In terms of encoded size, we see that LEA-S outperforms C-Heuristic on a few columns. LEA-Q, which does not optimize for size, still achieves a good overall compression ratio. In terms of query latency, we see that purely optimizing for size does not lead to better performance. In fact, it can significantly slow down queries compared to using the default encodings. However, LEA-Q successfully finds encodings that improve the performance of all four queries.


The figure above shows results for the TPC-H workload at scale factor 10. We run all 22 queries with default substitution parameters. For encoded size, C-Heuristic finds better encodings for around half of the columns, whereas LEA-S finds better encodings for around 80% of the columns. For query latency, C-Heuristic and LEA-S are both worse than the default for a majority of queries, whereas LEA-Q improves on all but one query. Overall, LEA-Q achieves 19% lower query latency while using 26% less space compared to the encoding advisor of System C.

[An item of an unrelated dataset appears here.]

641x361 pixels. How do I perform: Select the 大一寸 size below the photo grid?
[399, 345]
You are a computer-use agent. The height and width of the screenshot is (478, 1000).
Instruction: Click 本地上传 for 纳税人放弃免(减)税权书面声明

We also compared LEA against ablated versions to demonstrate the importance of using both the sample encoded size as well as slice statistics. For this experiment, we measured the symmetric mean absolute percentage error (SMAPE) of predicted values for different encodings. We see that LEA outperforms its ablated versions for all encodings. This is reasonable because dictionary encoding and frame-of-reference encoding depend on the cardinality and range, respectively, both of which are hard to estimate from a sample. However, slice statistics are less useful for more complex compression schemes like Zstandard.

Future Work

In future work, we hope to make LEA query-aware. So far, we’ve treated all columns equally. However, in an actual workload, some columns will be queried more frequently than others. In addition, the type of access will vary (e.g., sequential scan versus random access). These statistics can be extracted from the query logs.